Each of the lines below must be retyped character for character.

Dataset entries:
------------------------------------------------------------------------
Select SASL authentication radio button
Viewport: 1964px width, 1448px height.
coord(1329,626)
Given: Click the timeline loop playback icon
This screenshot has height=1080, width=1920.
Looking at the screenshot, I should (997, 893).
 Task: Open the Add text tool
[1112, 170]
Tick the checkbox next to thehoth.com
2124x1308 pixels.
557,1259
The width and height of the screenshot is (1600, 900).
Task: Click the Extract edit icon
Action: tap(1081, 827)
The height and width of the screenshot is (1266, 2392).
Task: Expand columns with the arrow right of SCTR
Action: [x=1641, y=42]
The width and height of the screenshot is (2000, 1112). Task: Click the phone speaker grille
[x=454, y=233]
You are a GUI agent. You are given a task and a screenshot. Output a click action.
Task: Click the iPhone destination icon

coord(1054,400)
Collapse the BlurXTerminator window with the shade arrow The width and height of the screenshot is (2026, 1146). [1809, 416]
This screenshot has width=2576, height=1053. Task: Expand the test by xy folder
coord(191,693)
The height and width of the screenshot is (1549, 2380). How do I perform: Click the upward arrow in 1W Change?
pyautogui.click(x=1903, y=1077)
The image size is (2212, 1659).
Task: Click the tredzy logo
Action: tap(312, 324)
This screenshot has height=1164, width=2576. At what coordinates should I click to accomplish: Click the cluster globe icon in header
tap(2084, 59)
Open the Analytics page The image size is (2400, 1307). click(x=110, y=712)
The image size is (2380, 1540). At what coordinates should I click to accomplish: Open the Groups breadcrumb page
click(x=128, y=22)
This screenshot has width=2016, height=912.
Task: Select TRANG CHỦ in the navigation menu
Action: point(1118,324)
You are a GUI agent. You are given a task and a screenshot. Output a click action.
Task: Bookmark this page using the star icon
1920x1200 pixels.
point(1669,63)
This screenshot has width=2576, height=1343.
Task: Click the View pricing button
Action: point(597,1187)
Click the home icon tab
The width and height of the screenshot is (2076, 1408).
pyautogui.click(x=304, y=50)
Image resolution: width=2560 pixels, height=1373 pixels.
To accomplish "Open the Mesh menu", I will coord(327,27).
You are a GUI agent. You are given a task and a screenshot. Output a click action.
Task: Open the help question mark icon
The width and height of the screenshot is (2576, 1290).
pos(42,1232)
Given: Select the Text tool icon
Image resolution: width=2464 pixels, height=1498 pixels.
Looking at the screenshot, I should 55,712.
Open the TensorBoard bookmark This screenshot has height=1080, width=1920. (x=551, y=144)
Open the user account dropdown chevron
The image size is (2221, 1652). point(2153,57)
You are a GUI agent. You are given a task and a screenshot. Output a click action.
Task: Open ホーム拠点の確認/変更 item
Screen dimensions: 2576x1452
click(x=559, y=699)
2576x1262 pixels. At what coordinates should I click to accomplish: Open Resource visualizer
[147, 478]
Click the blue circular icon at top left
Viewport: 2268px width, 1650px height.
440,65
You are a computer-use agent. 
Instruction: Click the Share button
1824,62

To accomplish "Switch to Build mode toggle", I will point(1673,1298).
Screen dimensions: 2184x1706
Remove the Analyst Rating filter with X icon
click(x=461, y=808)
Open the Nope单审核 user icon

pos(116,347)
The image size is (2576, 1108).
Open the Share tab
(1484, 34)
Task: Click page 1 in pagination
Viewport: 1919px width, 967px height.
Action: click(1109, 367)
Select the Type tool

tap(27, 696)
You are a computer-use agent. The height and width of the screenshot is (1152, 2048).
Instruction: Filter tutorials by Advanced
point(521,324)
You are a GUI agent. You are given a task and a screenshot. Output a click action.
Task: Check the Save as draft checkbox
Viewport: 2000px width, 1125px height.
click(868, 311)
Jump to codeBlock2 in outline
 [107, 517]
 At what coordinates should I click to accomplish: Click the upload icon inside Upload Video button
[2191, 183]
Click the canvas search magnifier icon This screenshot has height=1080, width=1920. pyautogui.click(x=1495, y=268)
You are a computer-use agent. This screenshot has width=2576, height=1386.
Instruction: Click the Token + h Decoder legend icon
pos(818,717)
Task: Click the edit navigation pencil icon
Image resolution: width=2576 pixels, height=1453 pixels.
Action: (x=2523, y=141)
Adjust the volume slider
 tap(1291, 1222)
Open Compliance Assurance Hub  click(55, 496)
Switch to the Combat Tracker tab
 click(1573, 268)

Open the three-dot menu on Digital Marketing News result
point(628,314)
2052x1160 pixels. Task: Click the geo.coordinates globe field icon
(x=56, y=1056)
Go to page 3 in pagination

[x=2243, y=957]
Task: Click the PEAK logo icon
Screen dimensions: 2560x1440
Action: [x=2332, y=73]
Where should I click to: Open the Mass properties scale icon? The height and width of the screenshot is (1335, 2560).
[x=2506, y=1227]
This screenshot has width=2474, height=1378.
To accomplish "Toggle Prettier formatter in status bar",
------------------------------------------------------------------------
Output:
Select SASL authentication radio button
Viewport: 1964px width, 1448px height.
coord(1329,626)
Given: Click the timeline loop playback icon
This screenshot has height=1080, width=1920.
Looking at the screenshot, I should (997, 893).
 Task: Open the Add text tool
[1112, 170]
Tick the checkbox next to thehoth.com
2124x1308 pixels.
557,1259
The width and height of the screenshot is (1600, 900).
Task: Click the Extract edit icon
Action: tap(1081, 827)
The height and width of the screenshot is (1266, 2392).
Task: Expand columns with the arrow right of SCTR
Action: [x=1641, y=42]
The width and height of the screenshot is (2000, 1112). Task: Click the phone speaker grille
[x=454, y=233]
You are a GUI agent. You are given a task and a screenshot. Output a click action.
Task: Click the iPhone destination icon

coord(1054,400)
Collapse the BlurXTerminator window with the shade arrow The width and height of the screenshot is (2026, 1146). [1809, 416]
This screenshot has width=2576, height=1053. Task: Expand the test by xy folder
coord(191,693)
The height and width of the screenshot is (1549, 2380). How do I perform: Click the upward arrow in 1W Change?
pyautogui.click(x=1903, y=1077)
The image size is (2212, 1659).
Task: Click the tredzy logo
Action: tap(312, 324)
This screenshot has height=1164, width=2576. At what coordinates should I click to accomplish: Click the cluster globe icon in header
tap(2084, 59)
Open the Analytics page The image size is (2400, 1307). click(x=110, y=712)
The image size is (2380, 1540). At what coordinates should I click to accomplish: Open the Groups breadcrumb page
click(x=128, y=22)
This screenshot has width=2016, height=912.
Task: Select TRANG CHỦ in the navigation menu
Action: point(1118,324)
You are a GUI agent. You are given a task and a screenshot. Output a click action.
Task: Bookmark this page using the star icon
1920x1200 pixels.
point(1669,63)
This screenshot has width=2576, height=1343.
Task: Click the View pricing button
Action: point(597,1187)
Click the home icon tab
The width and height of the screenshot is (2076, 1408).
pyautogui.click(x=304, y=50)
Image resolution: width=2560 pixels, height=1373 pixels.
To accomplish "Open the Mesh menu", I will coord(327,27).
You are a GUI agent. You are given a task and a screenshot. Output a click action.
Task: Open the help question mark icon
The width and height of the screenshot is (2576, 1290).
pos(42,1232)
Given: Select the Text tool icon
Image resolution: width=2464 pixels, height=1498 pixels.
Looking at the screenshot, I should 55,712.
Open the TensorBoard bookmark This screenshot has height=1080, width=1920. (x=551, y=144)
Open the user account dropdown chevron
The image size is (2221, 1652). point(2153,57)
You are a GUI agent. You are given a task and a screenshot. Output a click action.
Task: Open ホーム拠点の確認/変更 item
Screen dimensions: 2576x1452
click(x=559, y=699)
2576x1262 pixels. At what coordinates should I click to accomplish: Open Resource visualizer
[147, 478]
Click the blue circular icon at top left
Viewport: 2268px width, 1650px height.
440,65
You are a computer-use agent. 
Instruction: Click the Share button
1824,62

To accomplish "Switch to Build mode toggle", I will point(1673,1298).
Screen dimensions: 2184x1706
Remove the Analyst Rating filter with X icon
click(x=461, y=808)
Open the Nope单审核 user icon

pos(116,347)
The image size is (2576, 1108).
Open the Share tab
(1484, 34)
Task: Click page 1 in pagination
Viewport: 1919px width, 967px height.
Action: click(1109, 367)
Select the Type tool

tap(27, 696)
You are a computer-use agent. The height and width of the screenshot is (1152, 2048).
Instruction: Filter tutorials by Advanced
point(521,324)
You are a GUI agent. You are given a task and a screenshot. Output a click action.
Task: Check the Save as draft checkbox
Viewport: 2000px width, 1125px height.
click(868, 311)
Jump to codeBlock2 in outline
 [107, 517]
 At what coordinates should I click to accomplish: Click the upload icon inside Upload Video button
[2191, 183]
Click the canvas search magnifier icon This screenshot has height=1080, width=1920. pyautogui.click(x=1495, y=268)
You are a computer-use agent. This screenshot has width=2576, height=1386.
Instruction: Click the Token + h Decoder legend icon
pos(818,717)
Task: Click the edit navigation pencil icon
Image resolution: width=2576 pixels, height=1453 pixels.
Action: (x=2523, y=141)
Adjust the volume slider
 tap(1291, 1222)
Open Compliance Assurance Hub  click(55, 496)
Switch to the Combat Tracker tab
 click(1573, 268)

Open the three-dot menu on Digital Marketing News result
point(628,314)
2052x1160 pixels. Task: Click the geo.coordinates globe field icon
(x=56, y=1056)
Go to page 3 in pagination

[x=2243, y=957]
Task: Click the PEAK logo icon
Screen dimensions: 2560x1440
Action: [x=2332, y=73]
Where should I click to: Open the Mass properties scale icon? The height and width of the screenshot is (1335, 2560).
[x=2506, y=1227]
This screenshot has width=2474, height=1378.
To accomplish "Toggle Prettier formatter in status bar",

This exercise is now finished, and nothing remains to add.